PUBLISHED: 14:00 23 June 2003 | UPDATED: 14:02 03 March 2010

AN IPSWICH animal rights launched a 'surpies' attack on a leading pork manufacturer to make sure he had a pig of a day.

Charlie McKenzie, 24, landed a cream pie - made out of tofu - in the face of Raoul Baxter, president of Smithfield Foods Europe, one of the world's leading pig producers.

AN IPSWICH animal rights launched a 'surpies' attack on a leading pork manufacturer to make sure he had a pig of a day.

Charlie McKenzie, 24, landed a cream pie – made out of tofu – in the face of Raoul Baxter, president of Smithfield Foods Europe, one of the world's leading pig producers.

She said: "I walked up to him quite calmly. I kept the pie in front of me and then put it straight in his face.

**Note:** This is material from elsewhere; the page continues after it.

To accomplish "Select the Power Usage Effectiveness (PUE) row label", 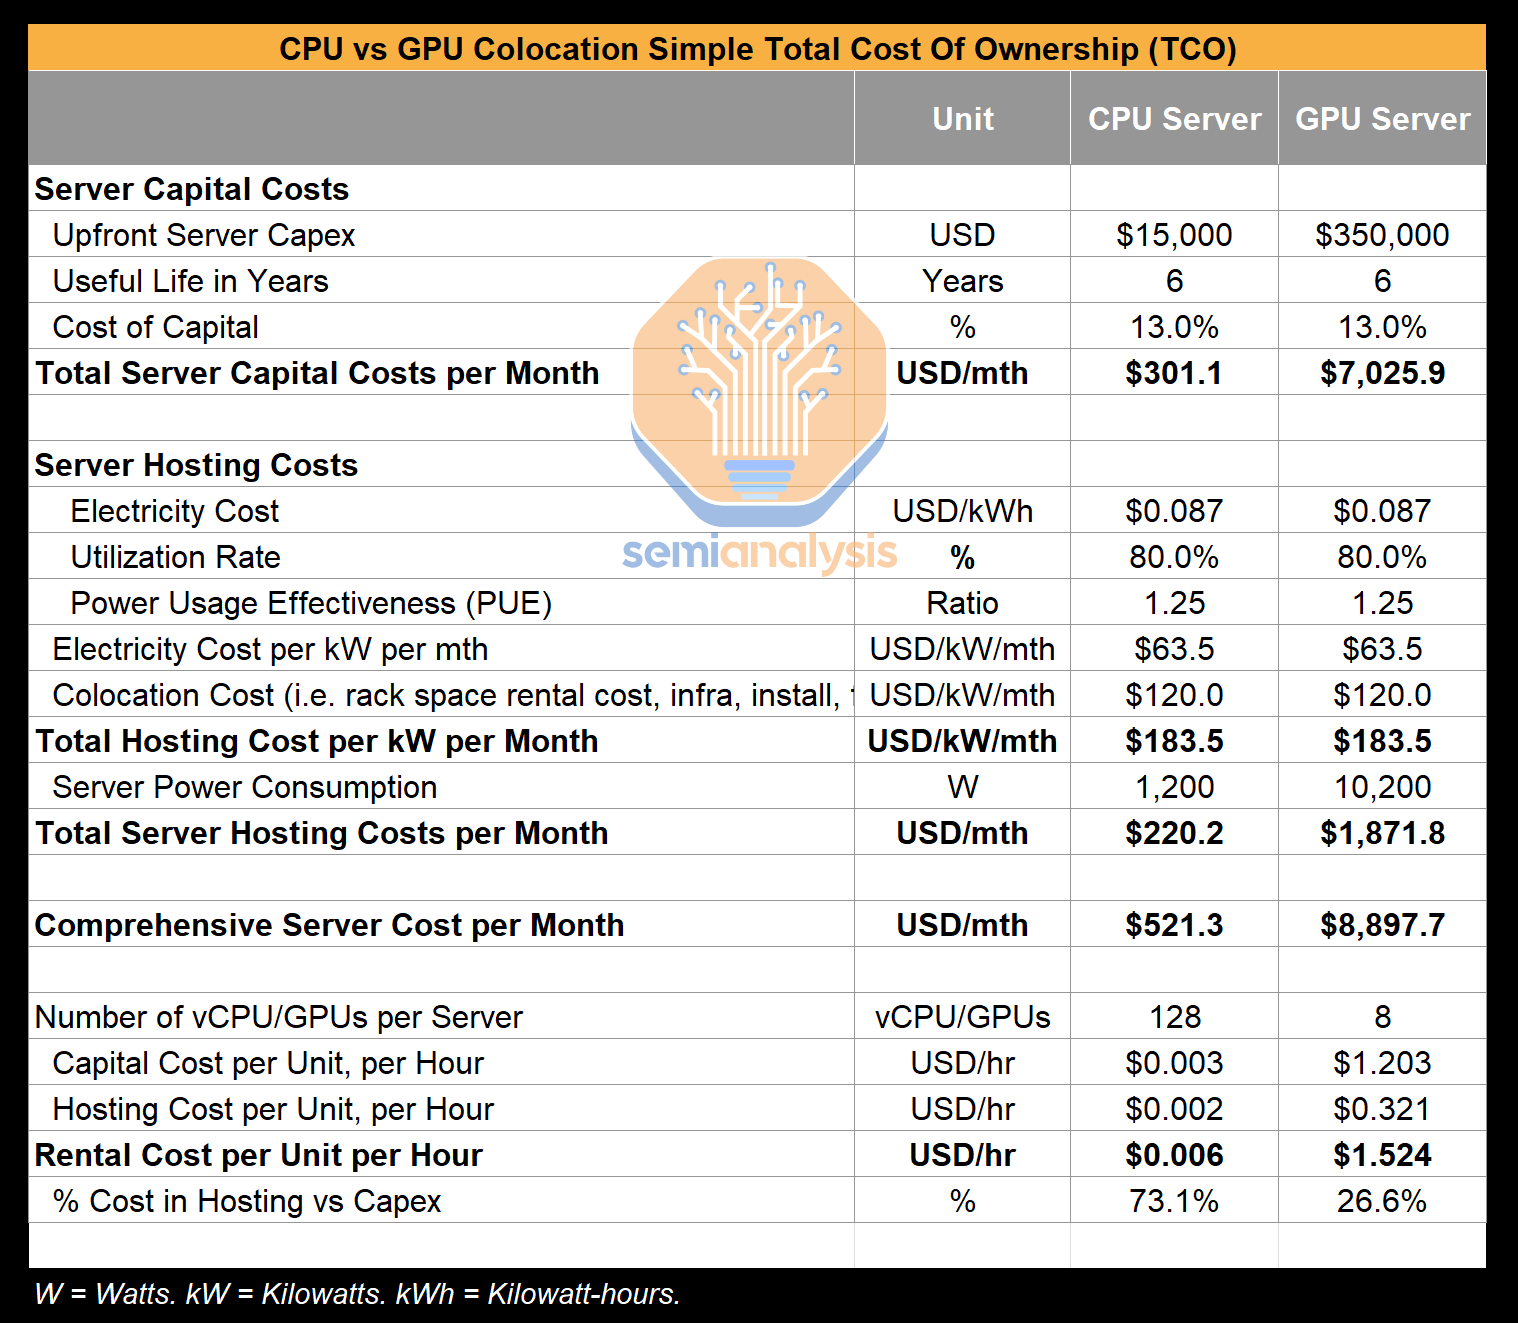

"I couldn't see the expression on his face because it was covered in pie. I imagine he would have been quite shocked."

Charlie, from Colchester Road, Ipswich yelled 'Meat pimp!' at Mr Baxter, who was due to speak at the World Pork Congress in Birmingham.

She was arrested just after the attack and taken to Birmingham police station where she wasn't charged.

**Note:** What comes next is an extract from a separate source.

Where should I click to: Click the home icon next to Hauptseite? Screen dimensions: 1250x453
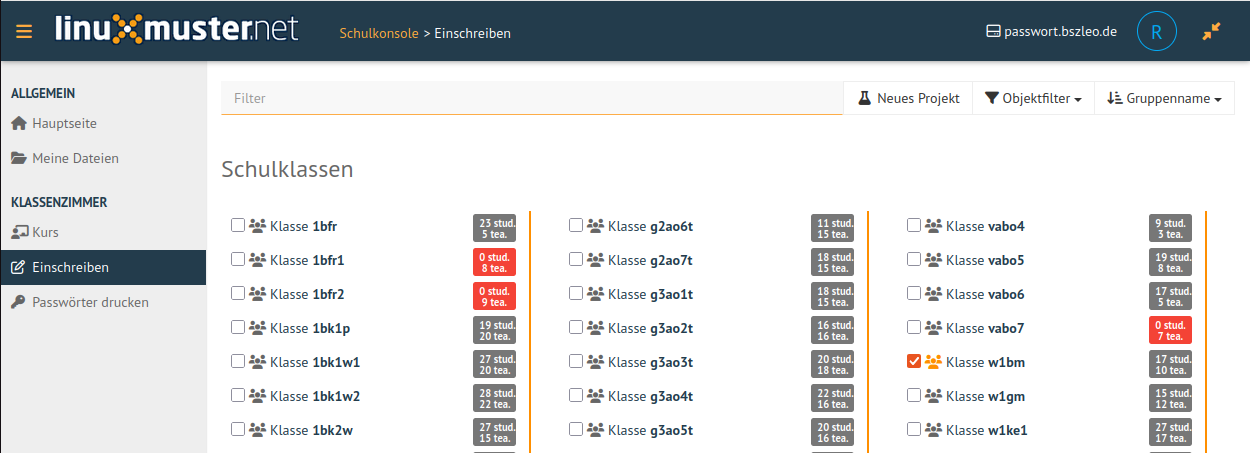pyautogui.click(x=19, y=124)
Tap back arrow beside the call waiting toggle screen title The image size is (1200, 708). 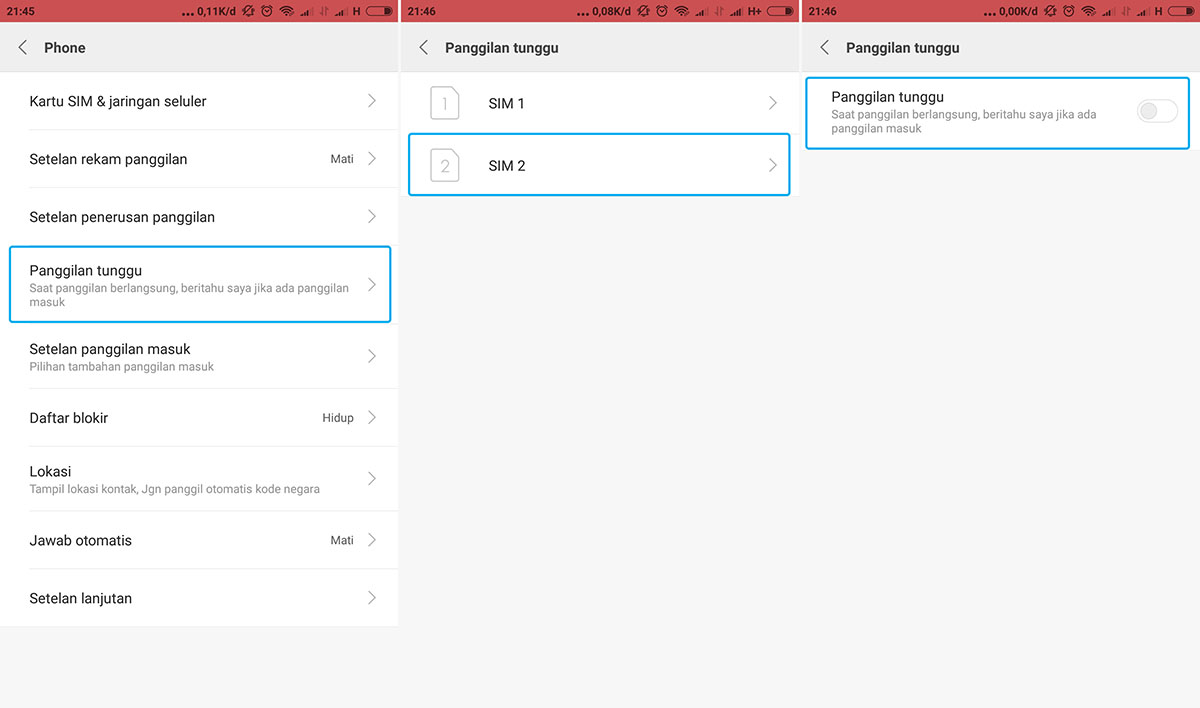(825, 48)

Charlie is a member of London-based People for the Ethical Treatment of Animals, PETA, which campaigns against cruelty in pork production.

She said: "Most piglets are reared in overcrowded, often filthy, factory-farm conditions. They typically suffer skeletal problems and diseases of the legs and feet. Pneumonia, meningitis and dysentery are commonplace.

"Sows are moved to farrowing crates where they give birth in barren stalls with metal contraptions which separate mothers from young, allowing only the necessary feeding and not giving enough room for the mothers to nuzzle their babies.

"After just three to four weeks, the piglets are taken from their mothers to be fattened for bacon, pork or ham. Many pigs have their throats cut while fully conscious."

Mr Baxter, president of Smithfield Foods Europe, who was on the receiving end of the stunt at the Birmingham International Convention Centre on Friday, reportedly said "It tastes nice, I can't wait for lunch".

The World Food Congress was a gathering of key industry figures to discuss the future of pig production and marketing over the next decade. It was organised by the Meat and Livestock Commission/British Pig Executive and the International Meat Secretariat.

A spokesman for the West Midlands Police confirmed that a woman was arrested, allegedly for assault. He said no complaint was made and she was released without charge.